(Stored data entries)
* * * * * * *

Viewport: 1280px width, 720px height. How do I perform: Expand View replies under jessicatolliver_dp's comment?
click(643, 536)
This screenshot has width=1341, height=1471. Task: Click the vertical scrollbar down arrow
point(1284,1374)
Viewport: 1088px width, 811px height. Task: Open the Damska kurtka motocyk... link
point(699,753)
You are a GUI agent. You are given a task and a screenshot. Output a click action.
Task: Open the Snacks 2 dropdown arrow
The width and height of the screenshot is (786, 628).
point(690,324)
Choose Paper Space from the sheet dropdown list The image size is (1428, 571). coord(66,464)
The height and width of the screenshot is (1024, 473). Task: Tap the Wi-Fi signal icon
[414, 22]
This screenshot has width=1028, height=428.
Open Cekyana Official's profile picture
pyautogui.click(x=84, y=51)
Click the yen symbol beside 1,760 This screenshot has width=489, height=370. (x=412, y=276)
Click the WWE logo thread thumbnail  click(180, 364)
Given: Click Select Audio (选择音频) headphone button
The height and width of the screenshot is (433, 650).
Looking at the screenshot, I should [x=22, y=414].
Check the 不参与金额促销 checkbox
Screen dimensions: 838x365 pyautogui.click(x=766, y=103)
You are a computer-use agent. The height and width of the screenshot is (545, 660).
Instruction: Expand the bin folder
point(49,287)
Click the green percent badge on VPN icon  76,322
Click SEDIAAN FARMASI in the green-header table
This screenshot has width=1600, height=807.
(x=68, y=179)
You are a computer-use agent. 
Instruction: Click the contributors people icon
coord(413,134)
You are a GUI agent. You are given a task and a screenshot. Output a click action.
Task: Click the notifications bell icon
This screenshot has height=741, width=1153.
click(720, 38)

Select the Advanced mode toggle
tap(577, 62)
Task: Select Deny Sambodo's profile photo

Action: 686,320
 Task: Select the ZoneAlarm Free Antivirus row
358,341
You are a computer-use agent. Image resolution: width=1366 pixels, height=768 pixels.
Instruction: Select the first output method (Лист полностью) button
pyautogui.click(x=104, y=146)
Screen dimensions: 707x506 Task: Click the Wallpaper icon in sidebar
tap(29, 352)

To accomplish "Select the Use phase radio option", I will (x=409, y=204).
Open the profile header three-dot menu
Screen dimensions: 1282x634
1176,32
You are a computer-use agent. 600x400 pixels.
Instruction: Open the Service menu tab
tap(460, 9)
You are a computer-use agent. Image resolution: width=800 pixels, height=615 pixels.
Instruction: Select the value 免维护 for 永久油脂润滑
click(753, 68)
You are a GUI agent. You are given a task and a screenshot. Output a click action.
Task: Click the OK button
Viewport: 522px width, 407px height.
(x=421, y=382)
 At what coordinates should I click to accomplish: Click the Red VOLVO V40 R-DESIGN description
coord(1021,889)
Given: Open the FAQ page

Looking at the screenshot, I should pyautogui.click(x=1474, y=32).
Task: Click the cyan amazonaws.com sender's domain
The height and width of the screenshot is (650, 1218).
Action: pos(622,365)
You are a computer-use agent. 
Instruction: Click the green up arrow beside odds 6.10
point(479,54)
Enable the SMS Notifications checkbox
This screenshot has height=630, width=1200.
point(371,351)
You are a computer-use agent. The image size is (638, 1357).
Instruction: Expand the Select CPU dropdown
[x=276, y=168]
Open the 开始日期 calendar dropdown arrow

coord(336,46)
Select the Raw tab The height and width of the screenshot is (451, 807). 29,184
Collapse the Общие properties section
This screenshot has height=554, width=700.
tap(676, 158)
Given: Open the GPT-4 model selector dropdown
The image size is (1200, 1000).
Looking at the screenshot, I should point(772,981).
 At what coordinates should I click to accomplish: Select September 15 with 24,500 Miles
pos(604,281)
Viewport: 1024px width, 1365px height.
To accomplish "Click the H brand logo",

* * * * * * *

> _TASK INSTRUCTIONS_: Where does the string "pixels" appear in the records above? Show every line that holds it.

> _TASK RESPONSE_:
You are a computer-use agent. Image resolution: width=1366 pixels, height=768 pixels.
You are a computer-use agent. 600x400 pixels.
You are a computer-use agent. Image resolution: width=800 pixels, height=615 pixels.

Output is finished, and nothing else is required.